• Provided data:
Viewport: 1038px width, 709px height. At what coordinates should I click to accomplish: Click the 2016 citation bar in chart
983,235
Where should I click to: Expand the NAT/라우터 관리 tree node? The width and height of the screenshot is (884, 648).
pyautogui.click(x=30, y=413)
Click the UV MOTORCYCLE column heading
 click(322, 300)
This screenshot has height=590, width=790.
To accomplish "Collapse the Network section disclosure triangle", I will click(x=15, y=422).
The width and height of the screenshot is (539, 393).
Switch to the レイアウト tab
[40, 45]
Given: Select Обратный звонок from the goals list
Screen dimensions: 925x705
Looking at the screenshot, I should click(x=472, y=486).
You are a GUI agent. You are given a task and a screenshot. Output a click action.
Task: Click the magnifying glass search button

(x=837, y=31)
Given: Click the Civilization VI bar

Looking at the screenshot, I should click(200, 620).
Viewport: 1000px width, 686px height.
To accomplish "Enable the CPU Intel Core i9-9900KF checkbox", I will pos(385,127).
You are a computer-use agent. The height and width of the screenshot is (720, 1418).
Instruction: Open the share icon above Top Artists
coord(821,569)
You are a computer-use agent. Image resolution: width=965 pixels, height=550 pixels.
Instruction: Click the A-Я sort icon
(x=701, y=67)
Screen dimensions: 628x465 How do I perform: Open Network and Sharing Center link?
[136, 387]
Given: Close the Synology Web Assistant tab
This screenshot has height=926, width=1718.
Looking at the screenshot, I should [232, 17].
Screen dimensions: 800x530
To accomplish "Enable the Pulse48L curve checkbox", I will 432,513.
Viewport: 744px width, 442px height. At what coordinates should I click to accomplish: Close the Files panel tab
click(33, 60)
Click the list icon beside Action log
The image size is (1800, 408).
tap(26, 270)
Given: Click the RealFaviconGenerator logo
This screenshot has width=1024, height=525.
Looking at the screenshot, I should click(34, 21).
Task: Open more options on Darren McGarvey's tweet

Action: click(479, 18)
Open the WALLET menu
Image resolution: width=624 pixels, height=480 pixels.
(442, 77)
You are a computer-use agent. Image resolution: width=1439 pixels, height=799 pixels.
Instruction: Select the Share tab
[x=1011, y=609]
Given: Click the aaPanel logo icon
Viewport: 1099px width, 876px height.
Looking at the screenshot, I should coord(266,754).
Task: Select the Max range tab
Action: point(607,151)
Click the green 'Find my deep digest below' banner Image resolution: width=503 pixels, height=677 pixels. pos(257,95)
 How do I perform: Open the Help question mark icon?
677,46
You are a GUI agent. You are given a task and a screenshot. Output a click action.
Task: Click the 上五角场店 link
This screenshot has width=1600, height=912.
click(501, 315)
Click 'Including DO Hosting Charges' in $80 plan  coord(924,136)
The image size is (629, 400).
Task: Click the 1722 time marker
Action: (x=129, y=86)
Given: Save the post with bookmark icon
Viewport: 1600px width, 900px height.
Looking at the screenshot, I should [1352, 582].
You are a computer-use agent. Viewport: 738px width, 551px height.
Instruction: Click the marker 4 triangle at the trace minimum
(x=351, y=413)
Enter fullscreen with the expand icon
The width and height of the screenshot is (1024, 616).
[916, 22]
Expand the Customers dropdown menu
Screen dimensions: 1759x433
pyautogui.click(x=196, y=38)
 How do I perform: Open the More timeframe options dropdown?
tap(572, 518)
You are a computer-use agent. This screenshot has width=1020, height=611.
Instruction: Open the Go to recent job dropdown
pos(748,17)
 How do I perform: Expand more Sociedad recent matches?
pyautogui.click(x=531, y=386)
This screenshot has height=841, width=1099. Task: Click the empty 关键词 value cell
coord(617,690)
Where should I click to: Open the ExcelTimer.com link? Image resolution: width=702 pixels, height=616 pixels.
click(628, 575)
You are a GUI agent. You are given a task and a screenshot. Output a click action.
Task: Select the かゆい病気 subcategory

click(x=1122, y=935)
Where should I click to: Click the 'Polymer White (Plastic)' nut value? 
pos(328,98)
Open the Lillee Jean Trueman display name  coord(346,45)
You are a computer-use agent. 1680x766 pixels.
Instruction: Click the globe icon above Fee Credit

• Task goal: Look above for the line with "Task: Open more" and the line with "You are a computer-use agent. Image resolution: width=1439"; transcribe both and all lines in between, exactly, and nothing else.

• Written solution:
Task: Open more options on Darren McGarvey's tweet

Action: click(479, 18)
Open the WALLET menu
Image resolution: width=624 pixels, height=480 pixels.
(442, 77)
You are a computer-use agent. Image resolution: width=1439 pixels, height=799 pixels.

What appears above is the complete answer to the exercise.